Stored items
------------------------------------------------------------------------

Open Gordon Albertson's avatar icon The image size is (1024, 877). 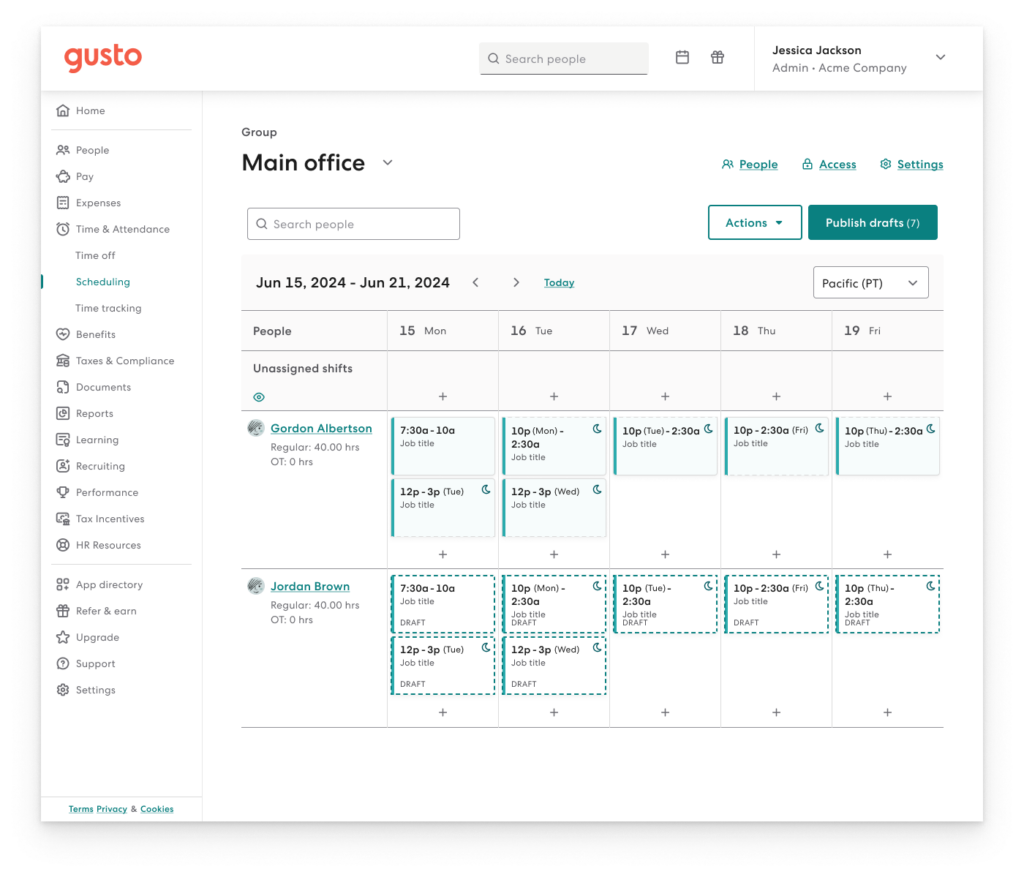tap(256, 428)
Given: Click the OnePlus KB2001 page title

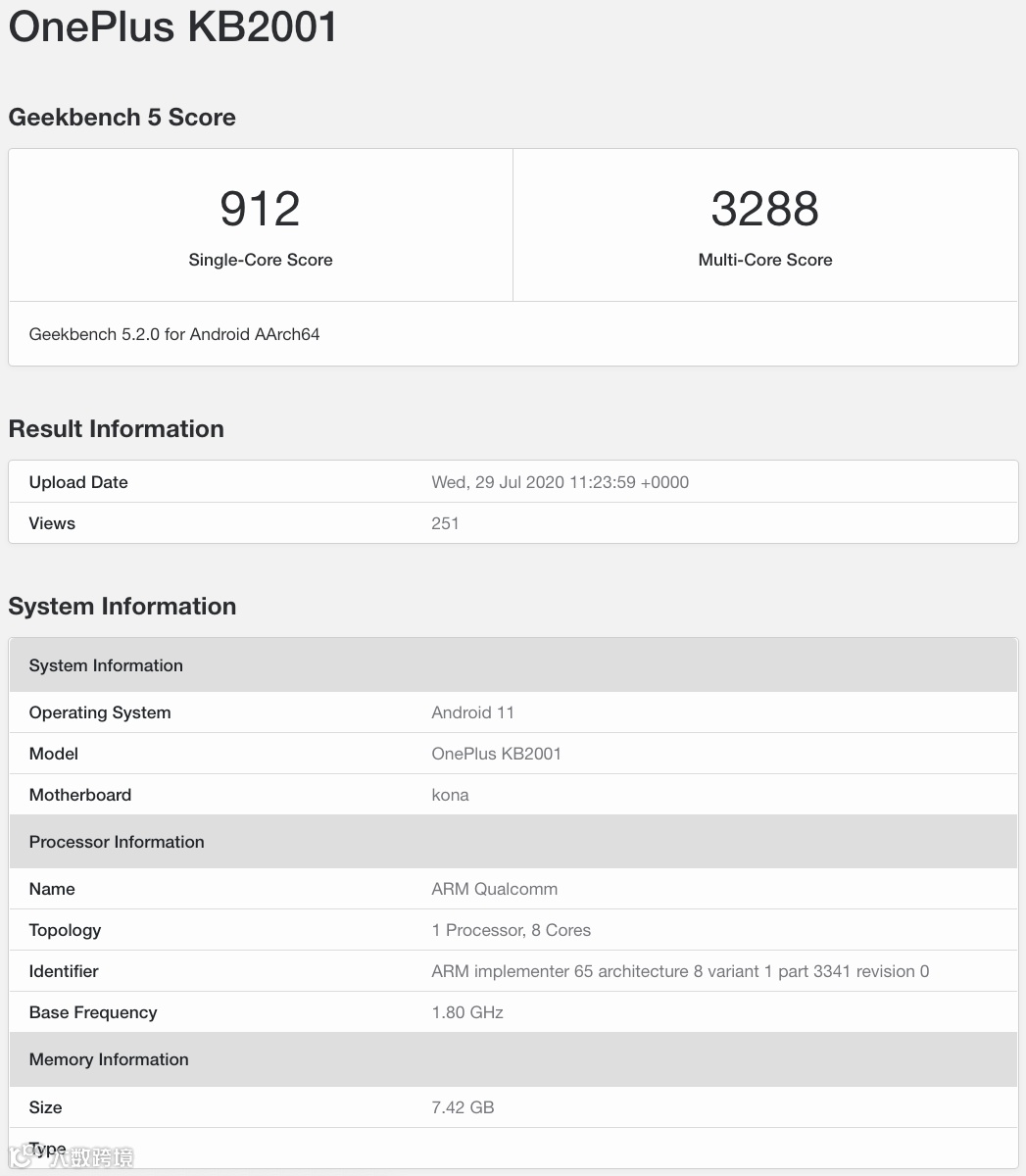Looking at the screenshot, I should click(173, 26).
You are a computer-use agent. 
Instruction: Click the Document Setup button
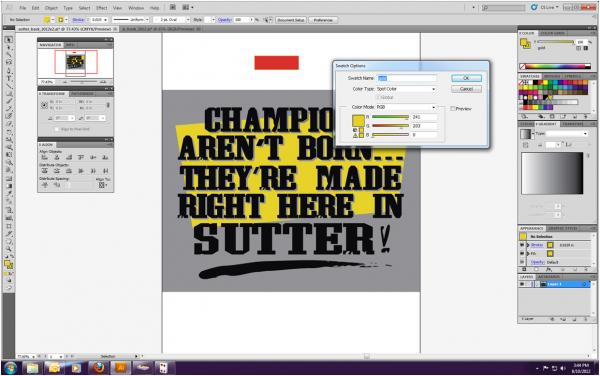tap(291, 20)
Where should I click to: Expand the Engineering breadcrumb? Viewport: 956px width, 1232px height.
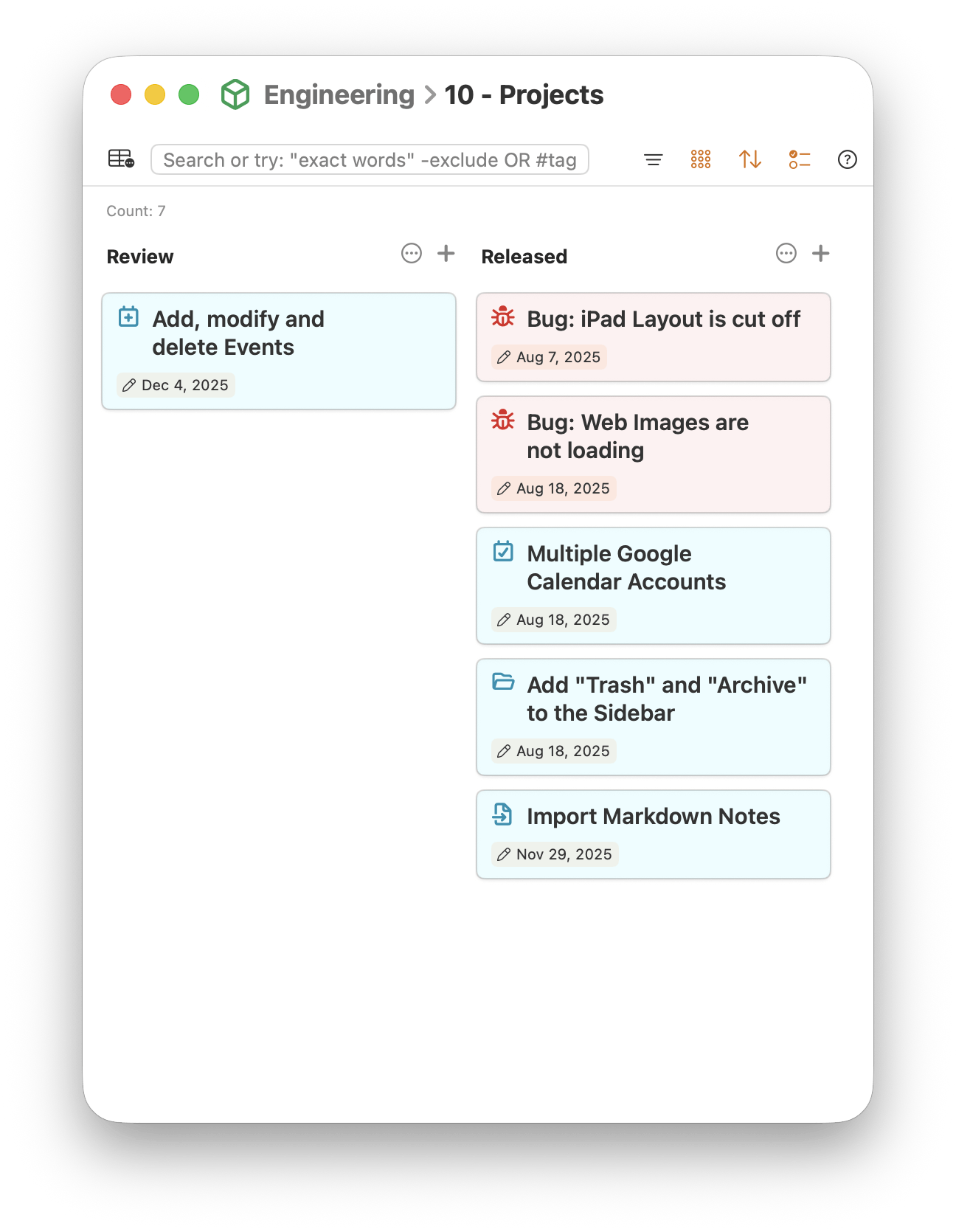339,94
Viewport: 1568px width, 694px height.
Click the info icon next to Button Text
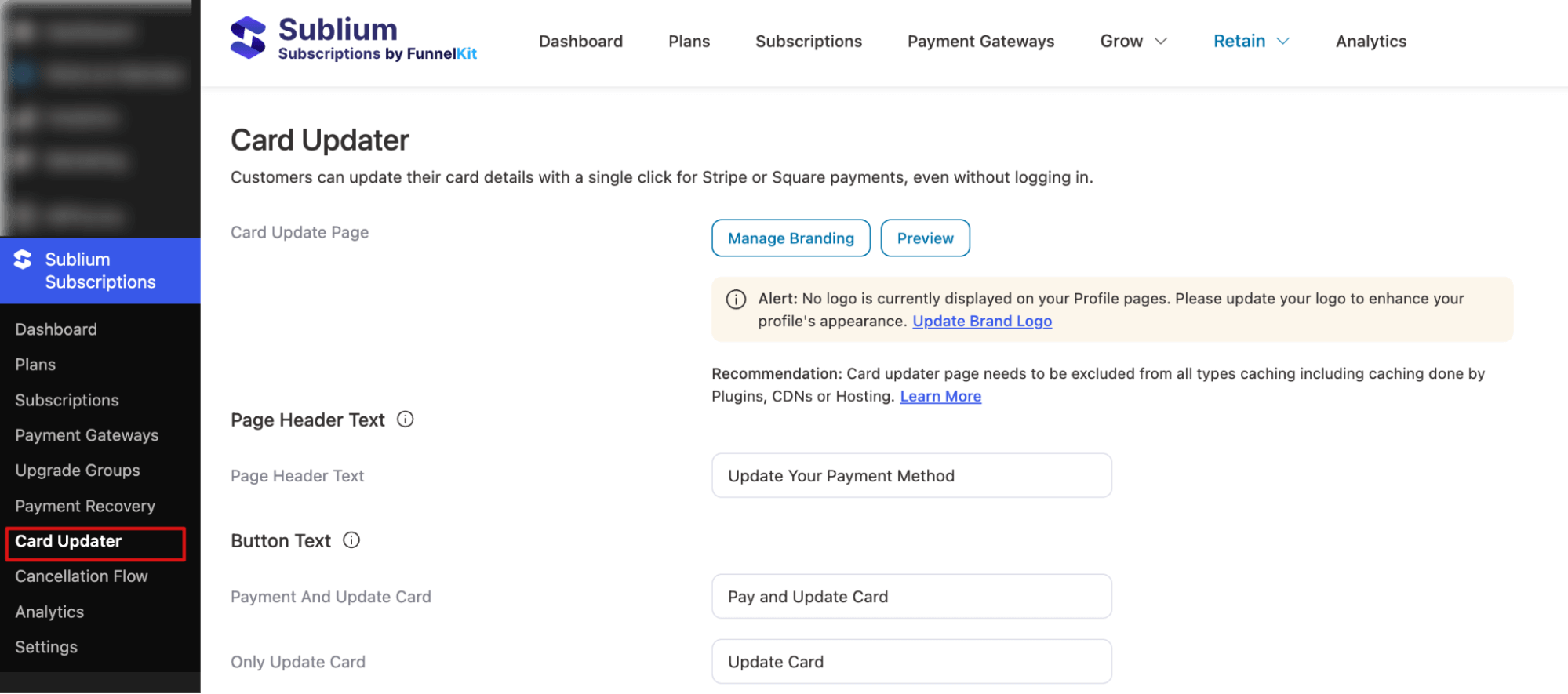pos(351,540)
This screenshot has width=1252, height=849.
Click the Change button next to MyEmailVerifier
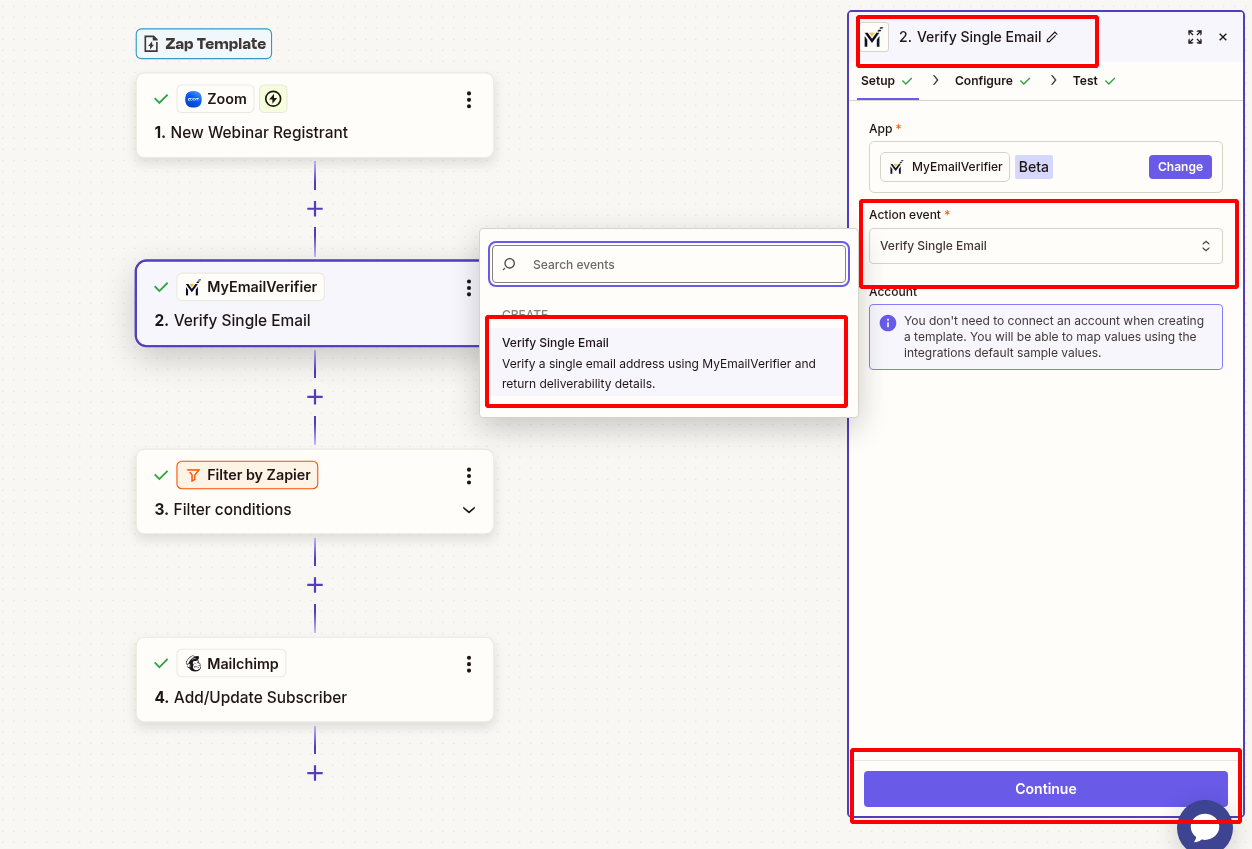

------------------------------------------------------------------------

• [What is required] Your task is to retype the lines running from the one that contains "Instruction: Click the Document Setup button" through the end of the records, and nothing else. Pictures are not part of the copy.

• [Solution below]
Instruction: Click the Document Setup button
tap(291, 20)
Where should I click to: Expand the Engineering breadcrumb? Viewport: 956px width, 1232px height.
339,94
Viewport: 1568px width, 694px height.
Click the info icon next to Button Text
pos(351,540)
This screenshot has width=1252, height=849.
Click the Change button next to MyEmailVerifier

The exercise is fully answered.